Seigneur Jésus, au fond de mon humanité,
subsistent tes entrailles de miséricorde.
Nettoie mon coeur
et fais voir la lumière à cette promesse de bonté gratuite qui y dort.
Vin et huile de tendresse, soûlez-moi de l’esprit de bonté
pour que j’aille soigner sur les routes
qui mènent de Jéricho à la céleste Jérusalem. Amen!
Georges Convert
»»» Questions
1. Selon le texte, qu’est-ce que «vivre d’éternité»?
2. Pour les contemporains de Jésus, qui est le prochain?
3. Comment le Samaritain est-il considéré par un Juif de Judée ou de Galilée?
4. Pour Jésus, qui doit-on considérer comme notre prochain?

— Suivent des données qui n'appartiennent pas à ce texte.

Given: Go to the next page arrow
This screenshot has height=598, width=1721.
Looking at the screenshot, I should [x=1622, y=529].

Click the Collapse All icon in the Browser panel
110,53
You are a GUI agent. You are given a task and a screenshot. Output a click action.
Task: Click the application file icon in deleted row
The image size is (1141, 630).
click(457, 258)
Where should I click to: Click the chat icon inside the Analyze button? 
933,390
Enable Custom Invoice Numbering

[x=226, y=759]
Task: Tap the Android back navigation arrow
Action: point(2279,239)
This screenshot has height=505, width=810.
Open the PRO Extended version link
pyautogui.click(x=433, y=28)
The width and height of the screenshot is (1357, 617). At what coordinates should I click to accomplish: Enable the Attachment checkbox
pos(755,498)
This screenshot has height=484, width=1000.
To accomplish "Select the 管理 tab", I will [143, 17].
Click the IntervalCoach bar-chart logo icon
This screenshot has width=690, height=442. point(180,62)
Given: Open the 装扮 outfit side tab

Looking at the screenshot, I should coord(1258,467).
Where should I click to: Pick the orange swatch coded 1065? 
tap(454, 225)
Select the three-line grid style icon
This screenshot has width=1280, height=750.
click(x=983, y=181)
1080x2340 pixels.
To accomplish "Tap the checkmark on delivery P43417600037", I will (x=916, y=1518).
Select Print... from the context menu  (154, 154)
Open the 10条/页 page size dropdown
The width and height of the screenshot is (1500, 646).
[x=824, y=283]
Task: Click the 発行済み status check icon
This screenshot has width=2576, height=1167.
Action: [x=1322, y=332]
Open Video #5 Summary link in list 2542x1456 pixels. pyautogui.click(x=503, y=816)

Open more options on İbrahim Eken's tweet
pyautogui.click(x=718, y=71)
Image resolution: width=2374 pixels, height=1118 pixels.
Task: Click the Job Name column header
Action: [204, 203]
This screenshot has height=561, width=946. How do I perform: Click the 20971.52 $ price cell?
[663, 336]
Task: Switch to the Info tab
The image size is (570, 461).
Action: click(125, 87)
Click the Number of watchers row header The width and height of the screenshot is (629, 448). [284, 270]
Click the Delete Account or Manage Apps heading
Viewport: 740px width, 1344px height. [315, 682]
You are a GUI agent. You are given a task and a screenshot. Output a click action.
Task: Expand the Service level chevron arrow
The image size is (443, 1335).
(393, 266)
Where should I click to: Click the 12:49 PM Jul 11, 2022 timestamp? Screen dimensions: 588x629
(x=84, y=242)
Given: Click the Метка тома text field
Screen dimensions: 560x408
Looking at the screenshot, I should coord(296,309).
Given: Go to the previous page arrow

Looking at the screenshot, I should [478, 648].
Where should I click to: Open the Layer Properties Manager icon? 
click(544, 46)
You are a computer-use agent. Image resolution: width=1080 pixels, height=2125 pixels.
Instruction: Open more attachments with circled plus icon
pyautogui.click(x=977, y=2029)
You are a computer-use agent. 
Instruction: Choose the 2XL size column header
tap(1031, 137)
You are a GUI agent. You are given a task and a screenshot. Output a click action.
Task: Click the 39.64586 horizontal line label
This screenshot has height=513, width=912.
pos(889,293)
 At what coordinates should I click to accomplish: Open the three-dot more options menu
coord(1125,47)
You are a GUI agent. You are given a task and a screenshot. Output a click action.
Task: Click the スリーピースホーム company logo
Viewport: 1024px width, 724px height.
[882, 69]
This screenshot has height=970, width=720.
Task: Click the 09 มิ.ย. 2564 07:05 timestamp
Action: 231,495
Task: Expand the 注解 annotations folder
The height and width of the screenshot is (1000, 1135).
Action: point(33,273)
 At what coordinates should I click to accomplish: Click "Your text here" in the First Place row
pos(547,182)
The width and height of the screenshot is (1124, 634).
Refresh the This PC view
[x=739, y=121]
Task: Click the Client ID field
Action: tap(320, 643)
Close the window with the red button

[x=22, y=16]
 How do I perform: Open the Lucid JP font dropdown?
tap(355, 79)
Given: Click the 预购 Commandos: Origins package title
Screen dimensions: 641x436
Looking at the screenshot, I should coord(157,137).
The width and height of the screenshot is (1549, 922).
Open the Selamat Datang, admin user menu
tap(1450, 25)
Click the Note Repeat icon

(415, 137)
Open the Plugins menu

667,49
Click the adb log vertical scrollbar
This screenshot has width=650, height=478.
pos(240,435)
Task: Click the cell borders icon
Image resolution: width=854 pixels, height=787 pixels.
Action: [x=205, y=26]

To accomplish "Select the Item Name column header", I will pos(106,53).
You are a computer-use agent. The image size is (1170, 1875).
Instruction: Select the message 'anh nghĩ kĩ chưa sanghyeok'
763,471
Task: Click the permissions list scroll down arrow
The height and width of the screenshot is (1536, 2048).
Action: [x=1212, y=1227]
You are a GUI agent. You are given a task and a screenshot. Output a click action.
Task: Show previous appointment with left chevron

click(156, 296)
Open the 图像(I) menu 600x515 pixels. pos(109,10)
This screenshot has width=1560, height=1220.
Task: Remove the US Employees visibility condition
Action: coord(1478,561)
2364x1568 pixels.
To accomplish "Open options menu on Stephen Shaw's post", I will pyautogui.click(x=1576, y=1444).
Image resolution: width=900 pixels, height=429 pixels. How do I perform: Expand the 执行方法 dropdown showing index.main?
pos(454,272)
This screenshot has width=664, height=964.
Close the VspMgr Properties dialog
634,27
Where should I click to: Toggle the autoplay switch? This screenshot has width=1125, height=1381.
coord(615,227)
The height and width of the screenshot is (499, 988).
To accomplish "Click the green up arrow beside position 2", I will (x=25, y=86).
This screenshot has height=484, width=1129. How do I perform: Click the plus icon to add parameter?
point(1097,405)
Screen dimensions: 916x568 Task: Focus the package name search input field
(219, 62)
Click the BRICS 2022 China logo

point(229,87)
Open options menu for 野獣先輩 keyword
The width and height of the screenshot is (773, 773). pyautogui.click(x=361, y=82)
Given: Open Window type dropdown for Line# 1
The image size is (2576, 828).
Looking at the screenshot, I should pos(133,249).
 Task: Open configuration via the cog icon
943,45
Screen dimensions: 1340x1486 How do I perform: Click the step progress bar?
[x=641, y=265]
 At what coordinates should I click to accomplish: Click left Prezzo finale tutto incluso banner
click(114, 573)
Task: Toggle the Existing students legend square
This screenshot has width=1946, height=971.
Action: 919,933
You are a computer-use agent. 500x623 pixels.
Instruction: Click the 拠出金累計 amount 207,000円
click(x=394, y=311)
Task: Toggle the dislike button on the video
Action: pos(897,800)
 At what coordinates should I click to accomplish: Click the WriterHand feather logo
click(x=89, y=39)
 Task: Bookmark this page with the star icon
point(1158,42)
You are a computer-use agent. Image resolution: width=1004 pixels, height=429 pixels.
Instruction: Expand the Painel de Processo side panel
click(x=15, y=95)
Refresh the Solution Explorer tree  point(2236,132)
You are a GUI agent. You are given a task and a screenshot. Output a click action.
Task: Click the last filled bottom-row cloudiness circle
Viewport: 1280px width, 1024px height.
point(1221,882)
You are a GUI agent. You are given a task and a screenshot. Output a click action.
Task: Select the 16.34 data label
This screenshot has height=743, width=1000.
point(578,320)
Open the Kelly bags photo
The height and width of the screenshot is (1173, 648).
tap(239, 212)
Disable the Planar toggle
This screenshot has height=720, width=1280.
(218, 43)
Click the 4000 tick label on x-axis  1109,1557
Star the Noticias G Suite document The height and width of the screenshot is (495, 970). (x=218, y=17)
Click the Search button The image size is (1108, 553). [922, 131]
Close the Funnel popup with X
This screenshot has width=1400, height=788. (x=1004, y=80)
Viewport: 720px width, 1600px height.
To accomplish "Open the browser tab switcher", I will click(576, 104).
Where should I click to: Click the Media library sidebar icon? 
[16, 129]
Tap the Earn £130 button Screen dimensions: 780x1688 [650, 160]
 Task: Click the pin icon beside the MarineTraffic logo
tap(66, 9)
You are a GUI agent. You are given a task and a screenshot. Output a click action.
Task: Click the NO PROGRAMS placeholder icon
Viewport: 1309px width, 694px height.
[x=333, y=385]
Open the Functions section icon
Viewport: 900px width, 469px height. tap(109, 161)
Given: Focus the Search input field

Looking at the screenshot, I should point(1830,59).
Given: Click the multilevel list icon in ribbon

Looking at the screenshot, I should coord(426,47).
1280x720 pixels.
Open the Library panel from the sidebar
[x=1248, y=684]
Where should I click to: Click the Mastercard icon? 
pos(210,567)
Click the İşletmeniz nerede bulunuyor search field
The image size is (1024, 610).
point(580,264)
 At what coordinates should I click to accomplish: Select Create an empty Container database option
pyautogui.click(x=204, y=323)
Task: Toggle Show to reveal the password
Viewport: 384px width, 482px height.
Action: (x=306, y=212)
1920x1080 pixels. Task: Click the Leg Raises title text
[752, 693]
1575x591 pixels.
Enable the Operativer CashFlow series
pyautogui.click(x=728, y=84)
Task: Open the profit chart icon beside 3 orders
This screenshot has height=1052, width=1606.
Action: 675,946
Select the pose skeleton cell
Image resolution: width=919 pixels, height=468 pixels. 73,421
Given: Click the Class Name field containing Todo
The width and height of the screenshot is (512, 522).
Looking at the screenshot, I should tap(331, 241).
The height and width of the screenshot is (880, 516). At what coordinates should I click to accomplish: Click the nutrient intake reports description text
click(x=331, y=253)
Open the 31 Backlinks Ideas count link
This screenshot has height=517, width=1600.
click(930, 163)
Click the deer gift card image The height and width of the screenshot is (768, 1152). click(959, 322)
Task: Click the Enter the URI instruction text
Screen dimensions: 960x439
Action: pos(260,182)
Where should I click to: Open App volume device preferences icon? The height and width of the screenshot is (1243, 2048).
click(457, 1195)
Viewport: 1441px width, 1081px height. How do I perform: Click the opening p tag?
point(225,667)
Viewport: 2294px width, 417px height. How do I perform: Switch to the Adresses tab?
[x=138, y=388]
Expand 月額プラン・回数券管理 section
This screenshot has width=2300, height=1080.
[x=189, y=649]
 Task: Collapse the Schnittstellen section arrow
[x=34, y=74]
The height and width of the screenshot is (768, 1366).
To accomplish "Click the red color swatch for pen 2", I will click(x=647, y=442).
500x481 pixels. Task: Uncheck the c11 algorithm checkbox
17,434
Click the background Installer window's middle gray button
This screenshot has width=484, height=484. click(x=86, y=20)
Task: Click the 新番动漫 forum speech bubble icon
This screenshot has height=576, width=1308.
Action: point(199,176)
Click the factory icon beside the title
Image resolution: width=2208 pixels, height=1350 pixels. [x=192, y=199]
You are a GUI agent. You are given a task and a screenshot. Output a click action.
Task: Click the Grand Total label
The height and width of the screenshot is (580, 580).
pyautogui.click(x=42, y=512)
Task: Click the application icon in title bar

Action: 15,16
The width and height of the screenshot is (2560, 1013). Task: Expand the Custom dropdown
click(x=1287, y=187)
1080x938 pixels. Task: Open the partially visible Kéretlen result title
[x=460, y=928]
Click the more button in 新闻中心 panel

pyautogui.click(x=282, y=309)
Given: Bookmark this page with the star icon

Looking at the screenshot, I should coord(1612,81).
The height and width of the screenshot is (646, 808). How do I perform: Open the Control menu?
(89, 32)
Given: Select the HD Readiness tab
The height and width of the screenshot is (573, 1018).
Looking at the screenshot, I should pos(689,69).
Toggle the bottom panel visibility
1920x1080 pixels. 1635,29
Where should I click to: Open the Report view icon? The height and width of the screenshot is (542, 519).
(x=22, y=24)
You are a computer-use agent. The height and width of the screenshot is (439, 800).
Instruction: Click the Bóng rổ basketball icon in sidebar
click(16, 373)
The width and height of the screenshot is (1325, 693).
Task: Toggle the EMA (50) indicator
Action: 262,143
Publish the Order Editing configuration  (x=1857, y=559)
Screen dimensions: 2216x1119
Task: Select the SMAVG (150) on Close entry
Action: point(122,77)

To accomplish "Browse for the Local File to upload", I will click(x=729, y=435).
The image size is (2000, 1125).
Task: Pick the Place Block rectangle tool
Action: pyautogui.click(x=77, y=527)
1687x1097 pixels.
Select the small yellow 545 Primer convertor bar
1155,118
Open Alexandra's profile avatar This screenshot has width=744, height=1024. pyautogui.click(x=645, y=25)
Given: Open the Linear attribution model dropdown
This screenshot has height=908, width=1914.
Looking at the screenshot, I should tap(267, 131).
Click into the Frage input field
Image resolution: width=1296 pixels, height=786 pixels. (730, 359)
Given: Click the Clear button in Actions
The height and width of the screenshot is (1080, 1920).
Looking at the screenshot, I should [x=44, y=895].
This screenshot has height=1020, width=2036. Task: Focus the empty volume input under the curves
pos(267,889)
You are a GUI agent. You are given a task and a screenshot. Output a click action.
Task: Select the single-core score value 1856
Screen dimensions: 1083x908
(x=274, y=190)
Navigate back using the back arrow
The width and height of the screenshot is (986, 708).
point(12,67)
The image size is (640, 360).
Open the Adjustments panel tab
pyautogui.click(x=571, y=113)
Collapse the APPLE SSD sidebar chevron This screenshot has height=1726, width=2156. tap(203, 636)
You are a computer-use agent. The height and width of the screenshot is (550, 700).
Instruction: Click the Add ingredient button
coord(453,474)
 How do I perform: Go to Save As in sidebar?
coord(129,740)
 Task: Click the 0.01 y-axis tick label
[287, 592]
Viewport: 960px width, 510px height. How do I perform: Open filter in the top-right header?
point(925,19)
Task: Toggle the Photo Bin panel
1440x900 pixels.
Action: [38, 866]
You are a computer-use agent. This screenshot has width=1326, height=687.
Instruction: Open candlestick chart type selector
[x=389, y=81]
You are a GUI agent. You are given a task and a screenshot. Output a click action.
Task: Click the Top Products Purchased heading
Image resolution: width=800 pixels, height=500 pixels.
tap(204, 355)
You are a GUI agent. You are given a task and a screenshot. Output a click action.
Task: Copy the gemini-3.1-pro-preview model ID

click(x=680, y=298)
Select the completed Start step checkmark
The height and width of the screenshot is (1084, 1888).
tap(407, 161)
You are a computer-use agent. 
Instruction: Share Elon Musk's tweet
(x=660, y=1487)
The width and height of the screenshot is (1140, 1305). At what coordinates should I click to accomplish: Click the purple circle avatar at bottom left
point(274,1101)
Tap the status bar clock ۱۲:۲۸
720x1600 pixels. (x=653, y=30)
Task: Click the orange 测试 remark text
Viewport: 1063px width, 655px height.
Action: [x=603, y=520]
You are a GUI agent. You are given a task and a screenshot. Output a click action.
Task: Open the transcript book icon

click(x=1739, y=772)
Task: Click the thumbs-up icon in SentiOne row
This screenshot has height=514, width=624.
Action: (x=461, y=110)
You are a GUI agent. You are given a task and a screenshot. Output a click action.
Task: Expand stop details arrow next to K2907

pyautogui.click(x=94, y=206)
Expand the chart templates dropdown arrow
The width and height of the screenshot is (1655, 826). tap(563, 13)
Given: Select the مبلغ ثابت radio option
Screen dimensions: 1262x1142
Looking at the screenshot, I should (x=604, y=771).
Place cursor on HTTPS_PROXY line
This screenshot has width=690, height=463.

5. Pourquoi peut-on voir Jésus dans le Samaritain?
6. Comprend-on, en tant que chrétien, toute la portée de la gratuité du Dieu de Jésus dans notre vie?
7. Est-ce que je peux nommer un moment dans ma vie
où j’ai été «ému jusqu’aux entrailles» à la manière de Jésus?
8. Qui considérre-t-on aujourd’hui comme des Samaritains dans notre monde moderne?
9. Nos Églises sont-elles fidèles à ne pas «catégoriser» les gens?